Chanting "I’m a tenant and I vote," "Vivienda decente para la gente" ("Decent housing for the people"), and "No housing, no peace," and carrying signs reading "No lease, no peace" and "Inquilinos unidos jamás serán vencidos" ("Tenants united will never be defeated"), hundreds of tenants marched through Harlem on October 28 to protest gentrification throughout the city. The march ended with a rally in Morningside Park.

Organized by the Citywide Tenants’ Coalition, the march began by targeting Harlem USA, the shopping mall at 125th Street and Eighth Avenue. The mall, anchored around a Disney store and an HMV CD store, received $14 million in government loans and subsidies from the Upper Manhattan Empowerment Zone--a boon to businesses that provide low-wage service-sector jobs while housing costs are soaring out of sight.

The first speaker at the rally, Ida Pollack from the Queens League of United Tenants, gave perhaps the best thumbnail description of gentrification by describing it as "a big pot of lard for the landlords." Other speakers told stories all too familiar to rent-regulated tenants--of landlord ruses for getting rid of tenants who pay affordable rents and stubborn refusal to maintain or repair buildings.

But in many neighborhoods, there are other issues at stake besides simple greed. Harlem residents and speakers from Chinatown, the Lower East Side, Queens, the Upper West Side, Washington Heights, and the Bronx reported on the rapid erosion of affordable housing in these neighborhoods. Several of them connected the dots between landlords’ greed and racist "ethnic cleansing" and "planned shrinkage" agendas. Representatives of tenants in a broad range of housing--public, private, and subsidized--made it clear that for low- and moderate-income tenants, regardless of color, there is truly nowhere to run.

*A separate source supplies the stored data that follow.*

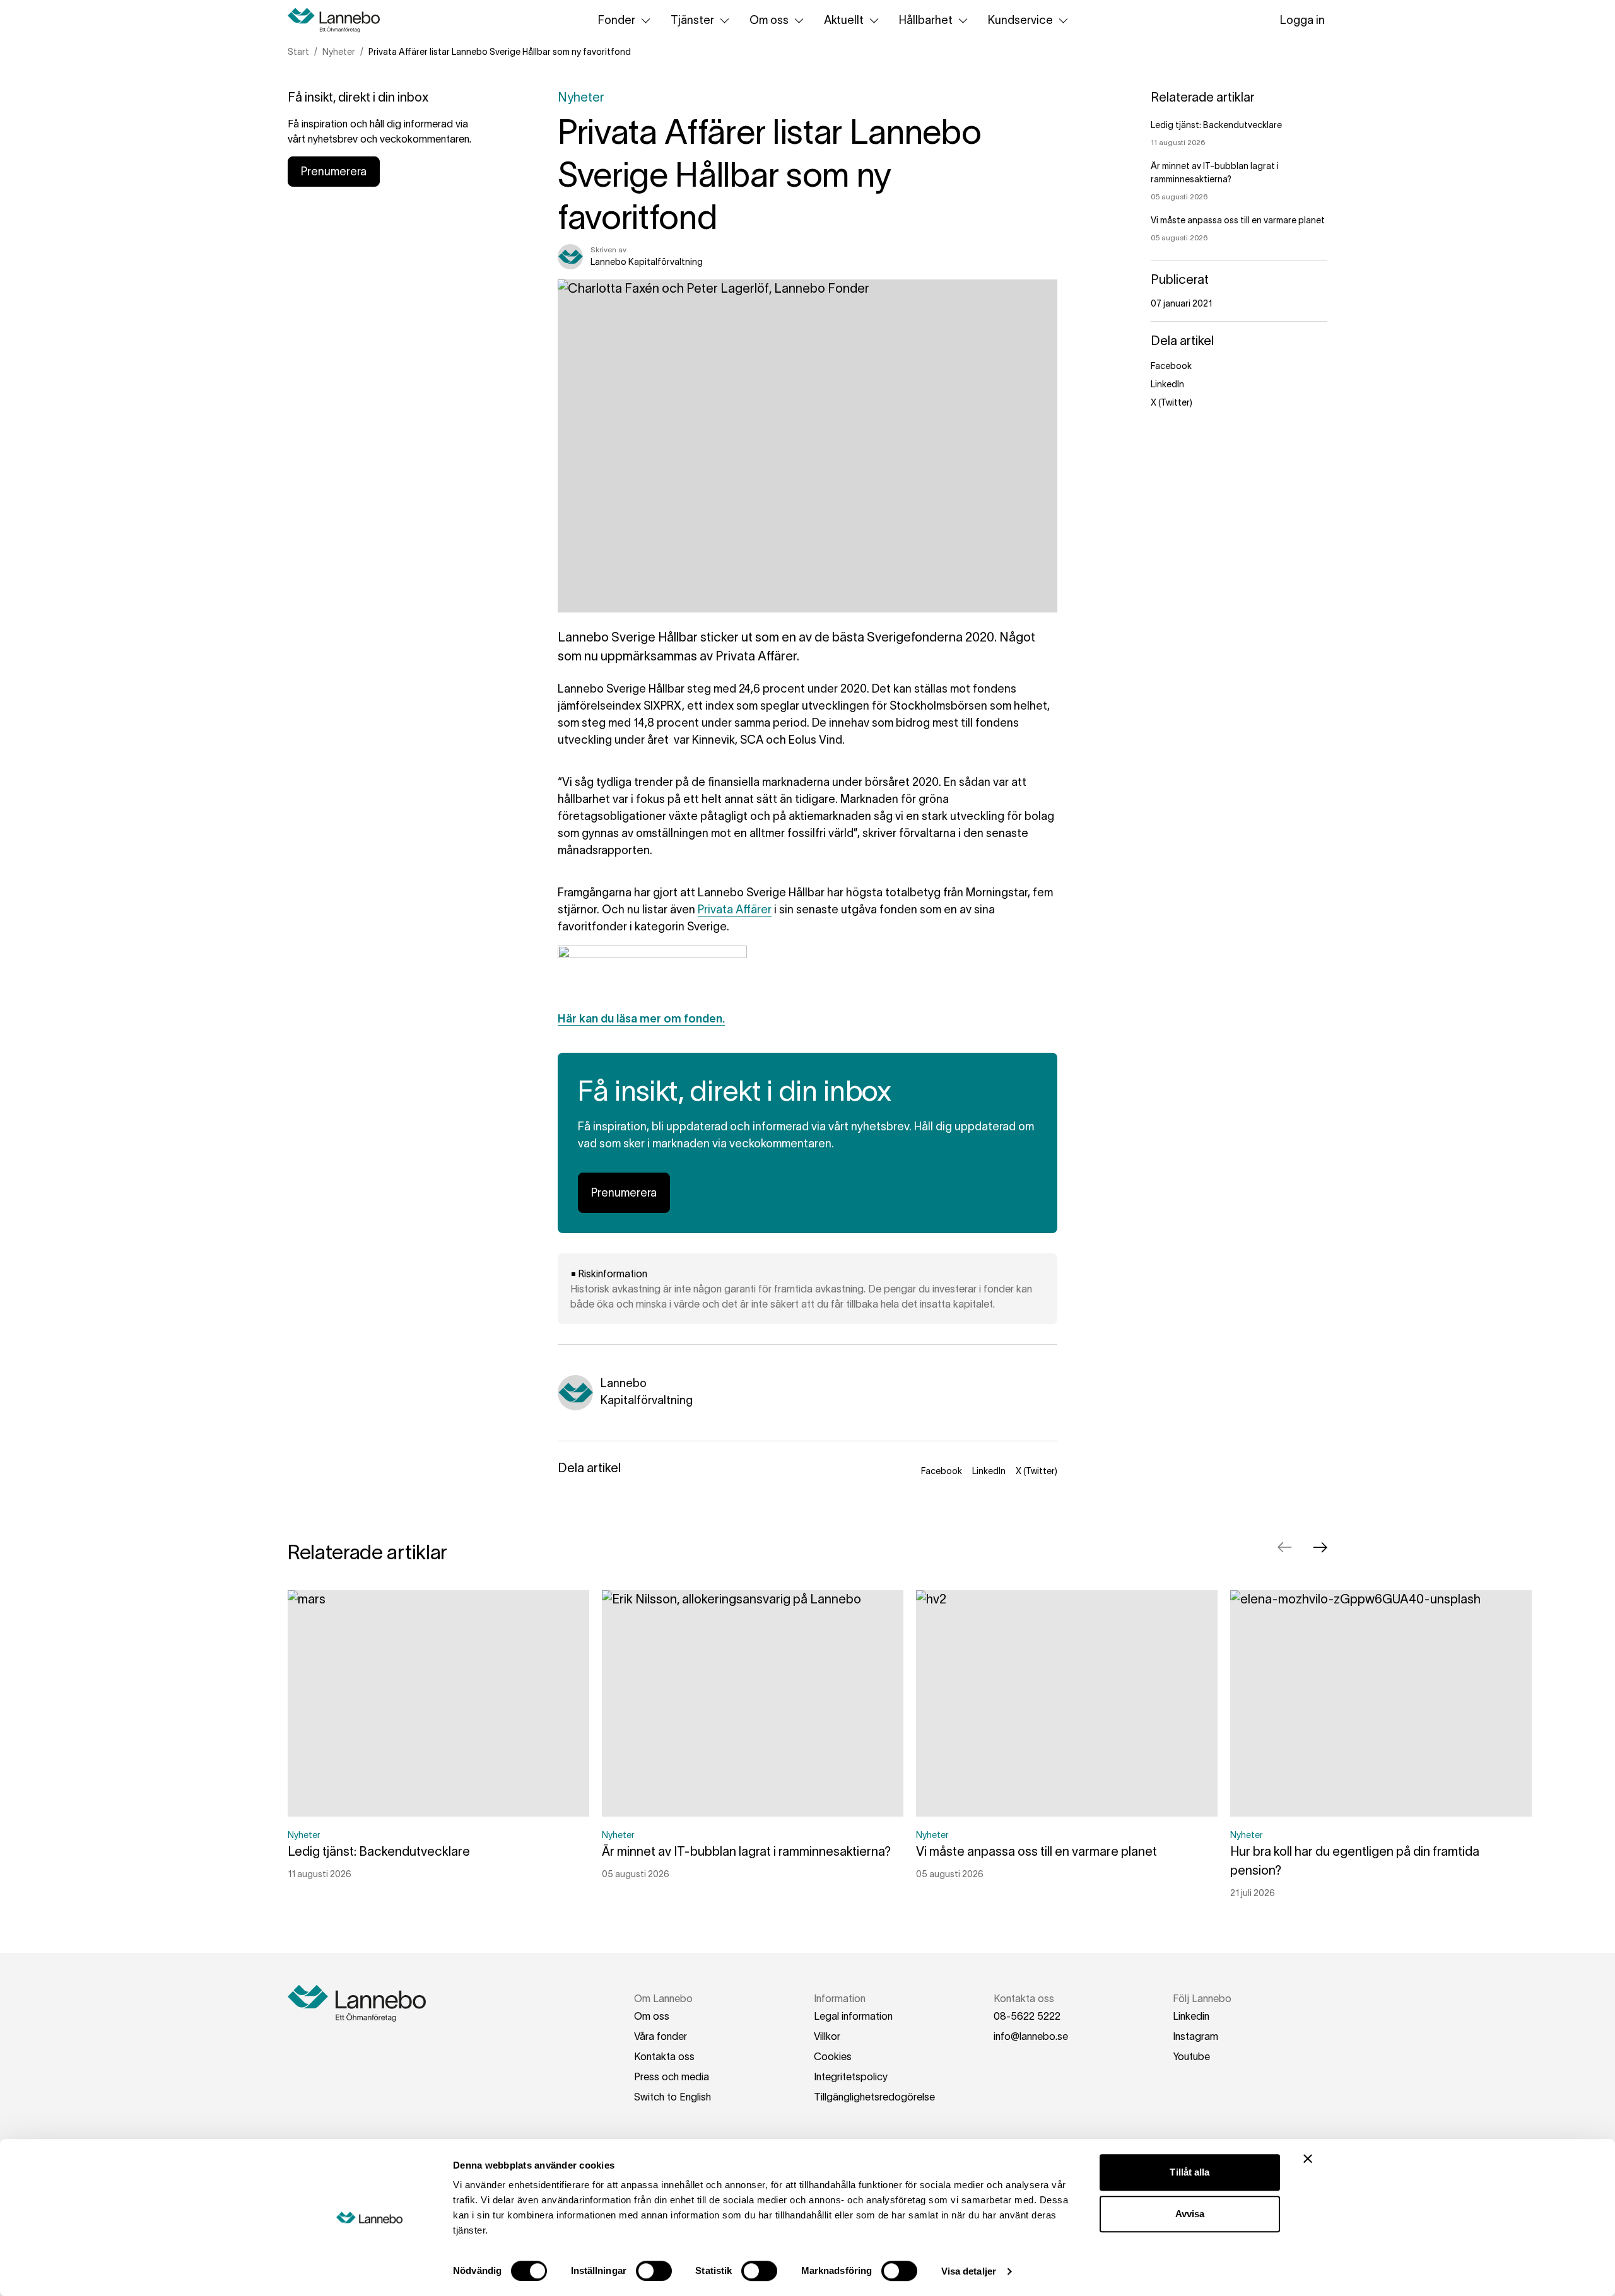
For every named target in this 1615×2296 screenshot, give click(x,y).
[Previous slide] (1284, 1547)
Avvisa (1190, 2213)
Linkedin (1191, 2016)
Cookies (833, 2056)
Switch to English (672, 2096)
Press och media (671, 2076)
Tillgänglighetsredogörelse (874, 2096)
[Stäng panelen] (1307, 2158)
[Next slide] (1319, 1547)
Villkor (827, 2036)
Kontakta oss (664, 2056)
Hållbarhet (926, 20)
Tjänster (692, 20)
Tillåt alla (1189, 2172)
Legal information (853, 2016)
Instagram (1195, 2036)
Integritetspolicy (851, 2076)
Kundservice (1020, 20)
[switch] (654, 2271)
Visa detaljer (968, 2271)
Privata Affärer (735, 909)
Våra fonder (660, 2036)
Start (298, 52)
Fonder (616, 20)
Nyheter (338, 52)
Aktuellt (844, 20)
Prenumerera (334, 171)
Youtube (1191, 2056)
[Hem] (338, 20)
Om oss (769, 20)
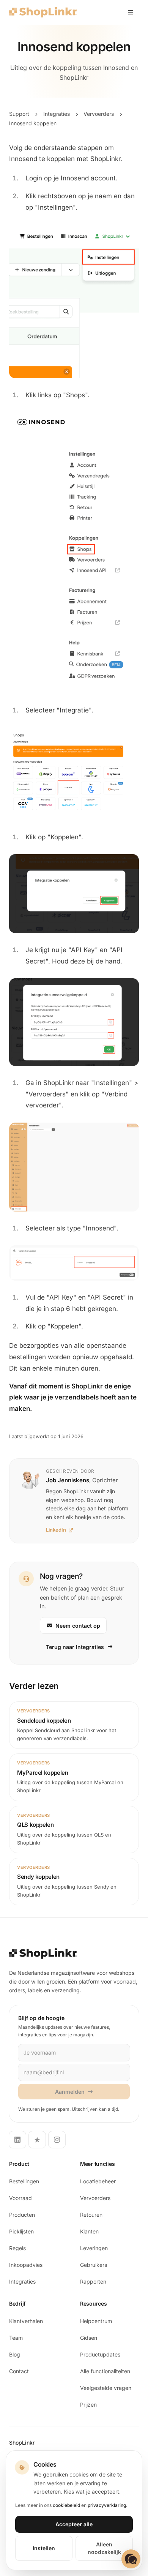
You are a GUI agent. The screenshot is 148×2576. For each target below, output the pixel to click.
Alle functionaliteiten (105, 2371)
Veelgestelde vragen (105, 2388)
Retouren (91, 2214)
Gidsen (88, 2337)
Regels (17, 2248)
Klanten (89, 2231)
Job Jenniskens (67, 1480)
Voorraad (20, 2198)
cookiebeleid (66, 2505)
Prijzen (88, 2404)
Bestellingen (24, 2181)
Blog (14, 2354)
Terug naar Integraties (75, 1647)
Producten (22, 2214)
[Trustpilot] (37, 2139)
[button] (130, 2558)
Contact (19, 2371)
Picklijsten (21, 2231)
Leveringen (94, 2248)
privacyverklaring (107, 2505)
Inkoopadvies (26, 2265)
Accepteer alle (74, 2524)
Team (16, 2337)
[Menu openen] (130, 12)
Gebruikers (93, 2265)
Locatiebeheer (98, 2181)
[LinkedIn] (17, 2139)
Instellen (44, 2548)
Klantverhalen (26, 2321)
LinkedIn (56, 1530)
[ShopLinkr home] (43, 12)
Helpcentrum (96, 2321)
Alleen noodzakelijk (104, 2548)
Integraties (56, 114)
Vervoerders (98, 114)
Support (19, 114)
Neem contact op (77, 1625)
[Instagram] (57, 2139)
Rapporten (93, 2281)
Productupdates (100, 2354)
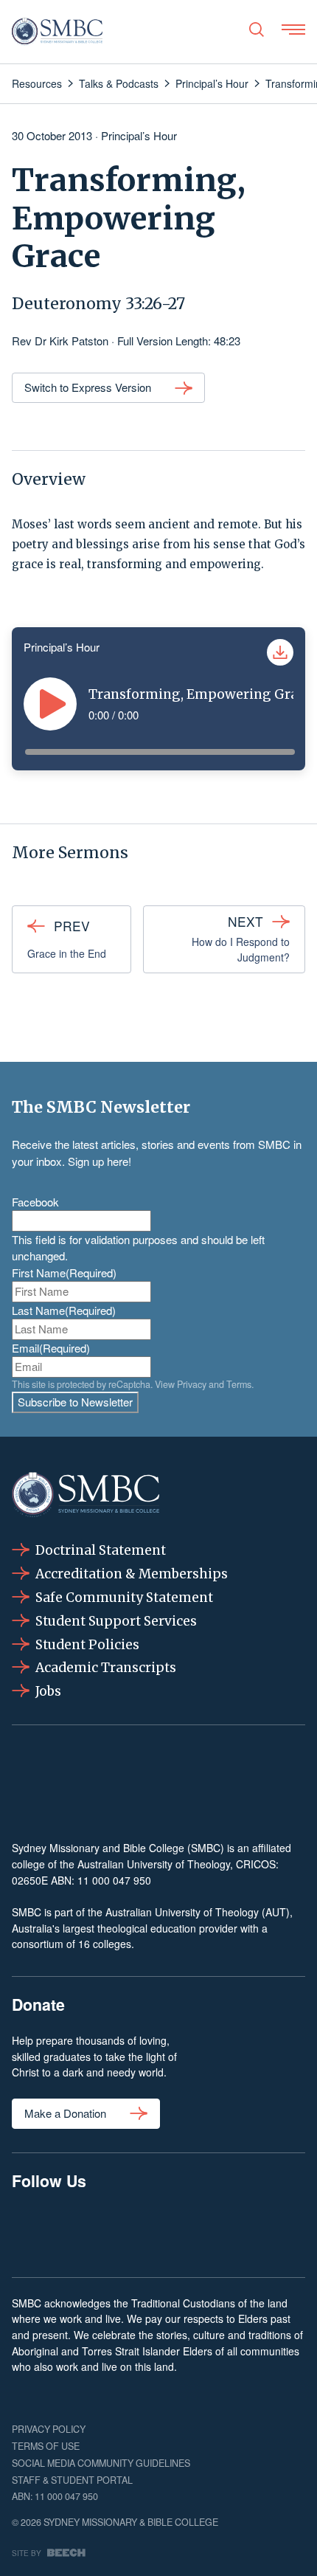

There were also stories of fighting back successfully, and all of them struck the same note. "Organizing, organizing, organizing and persistence are the key words," said Joyce Cullens from the Bronx. "Go to your local politicians"--a group conspicuously absent from the rally, whose organizers did not invite them to speak--"and be persistent with it. Make them dance to your tune."

Jeanie Dubnau, from the Riverside Edgecombe Neighborhood Association and an MC of the rally, summed it all up: "Without organizing, there’s nothing--sin organización no hay nada."